Leave out the pictures and print the records below exactly.

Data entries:
---+---

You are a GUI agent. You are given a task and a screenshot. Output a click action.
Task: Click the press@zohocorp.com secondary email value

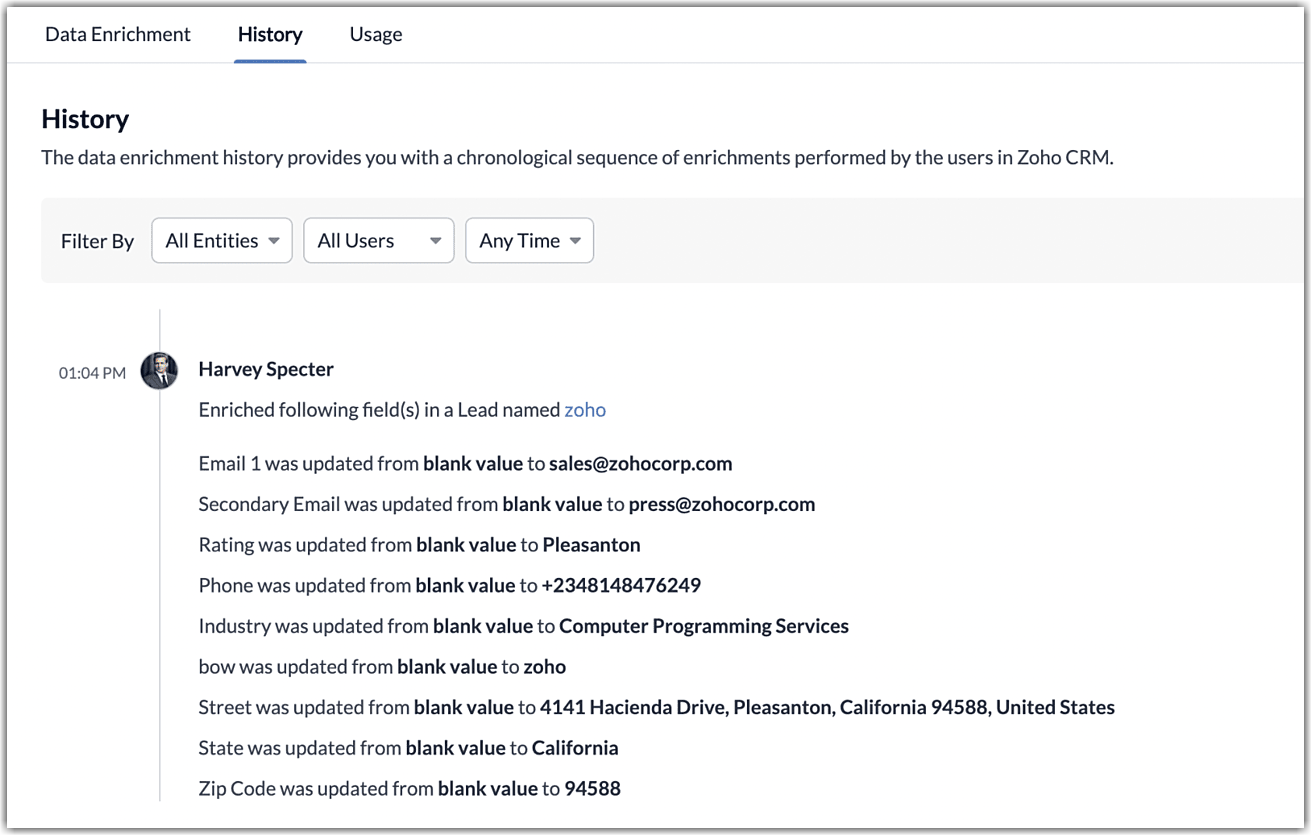pos(721,504)
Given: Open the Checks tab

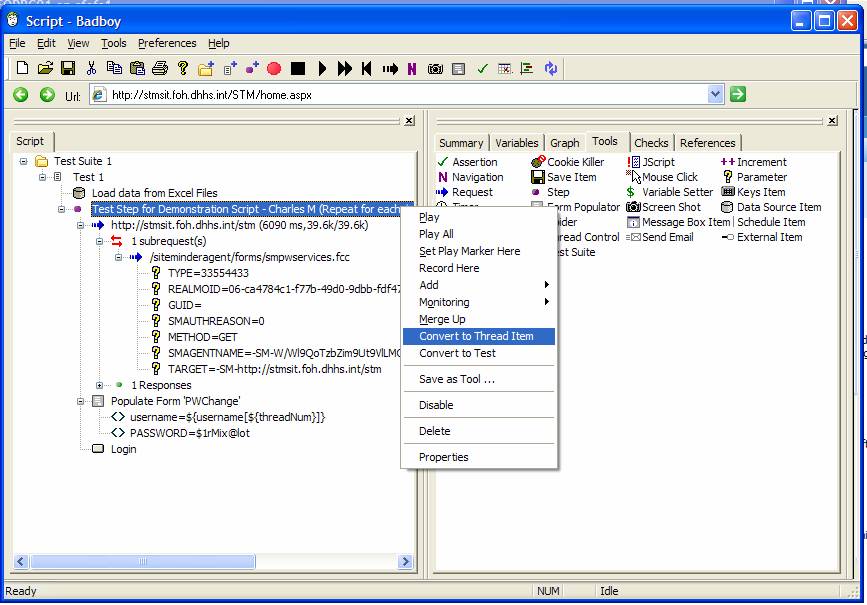Looking at the screenshot, I should 651,143.
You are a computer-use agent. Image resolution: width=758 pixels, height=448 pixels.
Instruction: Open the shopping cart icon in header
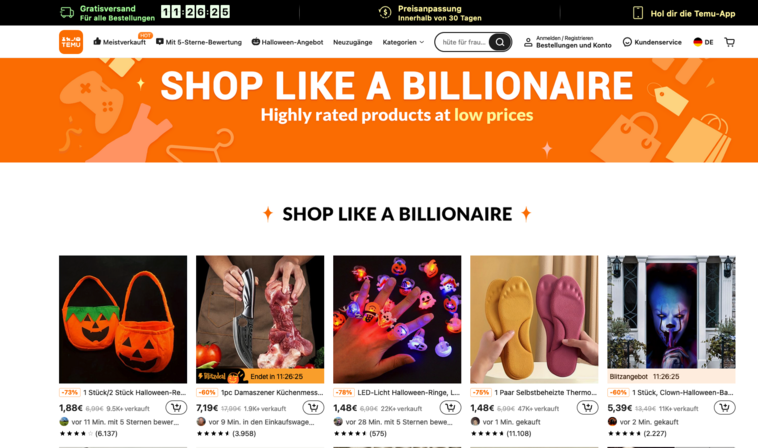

---+---

Answer space:
You are a GUI agent. You are given a task and a screenshot. Output a click action.
Task: Click the press@zohocorp.com secondary email value

pos(721,504)
Given: Open the Checks tab

Looking at the screenshot, I should 651,143.
You are a computer-use agent. Image resolution: width=758 pixels, height=448 pixels.
Instruction: Open the shopping cart icon in header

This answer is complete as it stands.